There are also risks associated with using USB drives even if you don’t transfer any files at all. It is easy for malicious software (malware) to be installed on a USB drive before you ever use it.
That malware could include code or scripts that automatically send files and other information from your computer to remote servers. This makes it so the attacker does not even have to hack into your systems, they can just wait until you plug in the infected USB drive and let the attack happen on its own.
Data Can Be Recovered from USB Drives, Even Deleted Files
Deleting a file is not enough to prevent unauthorized access. Even if you delete your files, reformat the USB drive, or physically damage it, data can be recovered.

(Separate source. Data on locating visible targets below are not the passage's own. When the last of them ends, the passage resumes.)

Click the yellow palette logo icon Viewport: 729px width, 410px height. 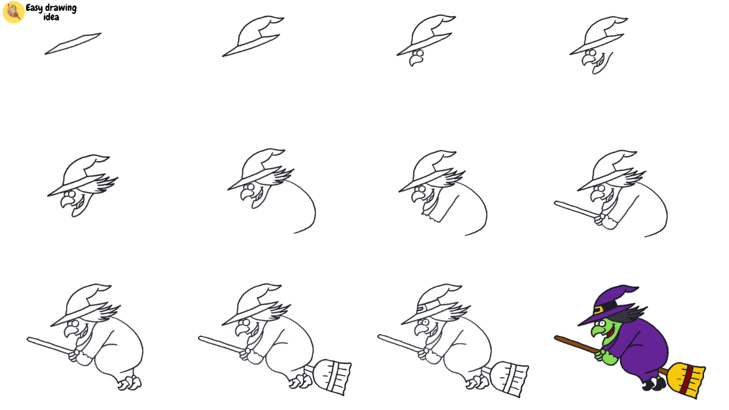click(x=13, y=12)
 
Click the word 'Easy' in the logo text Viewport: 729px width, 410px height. click(x=34, y=9)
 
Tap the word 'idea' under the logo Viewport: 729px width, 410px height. click(x=51, y=18)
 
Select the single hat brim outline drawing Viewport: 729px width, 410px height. click(x=73, y=44)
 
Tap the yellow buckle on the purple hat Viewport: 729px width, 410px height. click(x=598, y=310)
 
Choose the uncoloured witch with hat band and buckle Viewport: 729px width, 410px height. click(x=450, y=340)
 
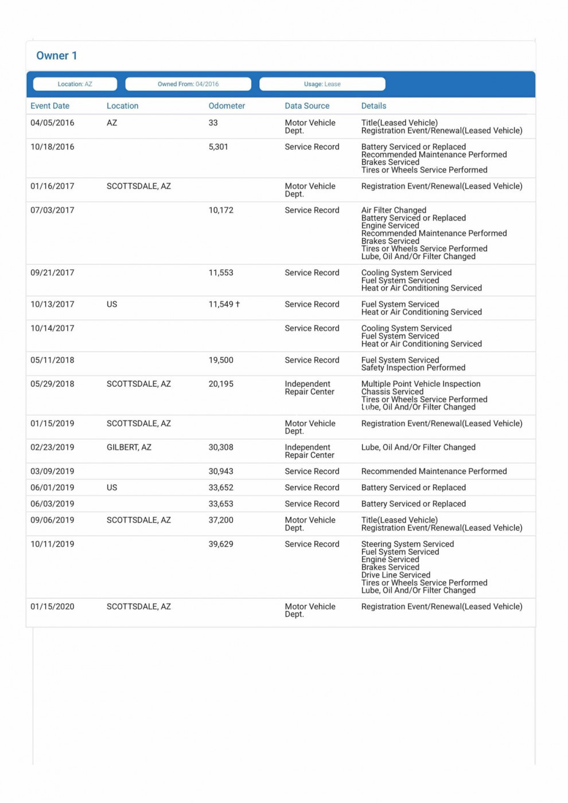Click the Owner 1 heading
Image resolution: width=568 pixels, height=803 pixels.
coord(56,56)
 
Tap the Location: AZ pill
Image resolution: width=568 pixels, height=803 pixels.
coord(75,84)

Formatting a USB drive does not make it safe from any potential hacking attempts. A quick format only prepares the USB for new use by removing references to its data, it does not overwrite the actual data. While a full format will rewrite all sectors on the device with 0s (zeroes), there are tools that can easily recover that information. This may be helpful if you inadvertently format your USB drive, but it can provide a treasure trove of information to a malicious actor.

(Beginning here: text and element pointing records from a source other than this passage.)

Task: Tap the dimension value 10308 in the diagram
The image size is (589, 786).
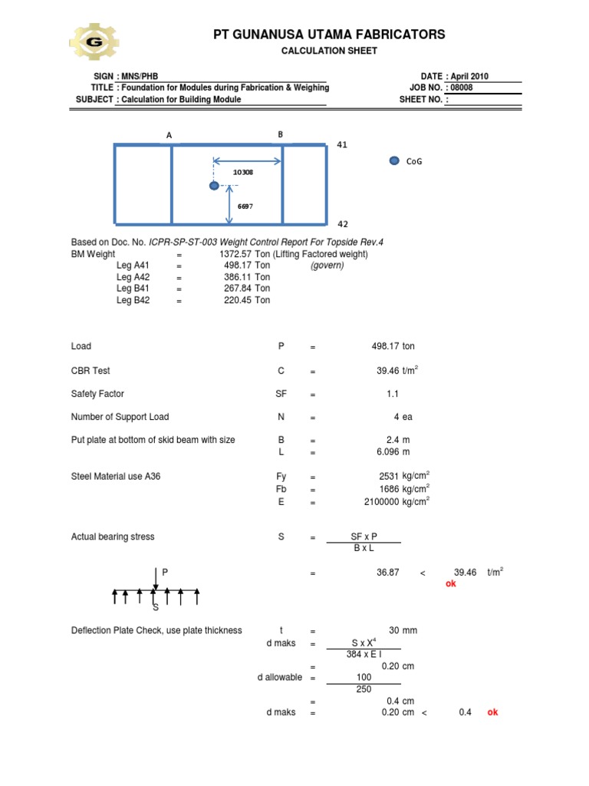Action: click(243, 172)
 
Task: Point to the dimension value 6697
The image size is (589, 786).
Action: click(245, 206)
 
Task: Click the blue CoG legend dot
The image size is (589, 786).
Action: click(394, 160)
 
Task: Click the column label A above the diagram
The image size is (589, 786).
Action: click(169, 136)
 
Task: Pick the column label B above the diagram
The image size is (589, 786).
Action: click(281, 134)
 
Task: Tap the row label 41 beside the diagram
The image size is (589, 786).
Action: click(343, 144)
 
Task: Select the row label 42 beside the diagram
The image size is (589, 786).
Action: click(343, 224)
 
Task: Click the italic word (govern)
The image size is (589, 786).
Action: click(327, 266)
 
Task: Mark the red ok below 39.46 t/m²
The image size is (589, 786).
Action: click(451, 584)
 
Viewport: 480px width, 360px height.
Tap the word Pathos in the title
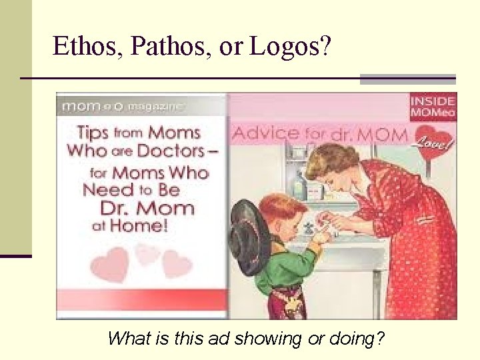pyautogui.click(x=161, y=47)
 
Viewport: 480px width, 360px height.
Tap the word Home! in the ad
pyautogui.click(x=139, y=225)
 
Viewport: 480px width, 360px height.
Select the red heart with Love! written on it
pyautogui.click(x=435, y=143)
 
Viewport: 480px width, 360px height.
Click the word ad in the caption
pyautogui.click(x=223, y=339)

You should always avoid inserting unknown or untrusted devices.
USB devices can easily be modified to include malicious software, and you should always be careful about what you insert into your computer. It is safe to assume that a USB device could contain malicious software, even if it were given to you by someone or purchased at a store.
What may look like an innocent USB power cord or USB charger can be used to deliver malware or copy files from your device. Care should always be taken before connecting any device to your computer.
While convenient, USB drives can pose a serious risk to your computer systems and the data stored on them.
If you must use a USB, scan it first on an isolated computer with no data or network access and scan it for malicious software. Alternatively, you can use a ‘sandboxed’ virtual machine to scan, but the more restrictive you can be, the better.
Always follow company policies on the acceptable use and storage of data. You should never use a USB drive without encrypting it and its contents.
When you’re done with the drive, we recommend contacting an IT Asset Disposition (ITAD) specialist to ensure that the data is completely inaccessible. Without proper disposition, any data that was stored on that USB drive is at risk.
Developing good cyber habits are key to continued risk avoidance and data compromise.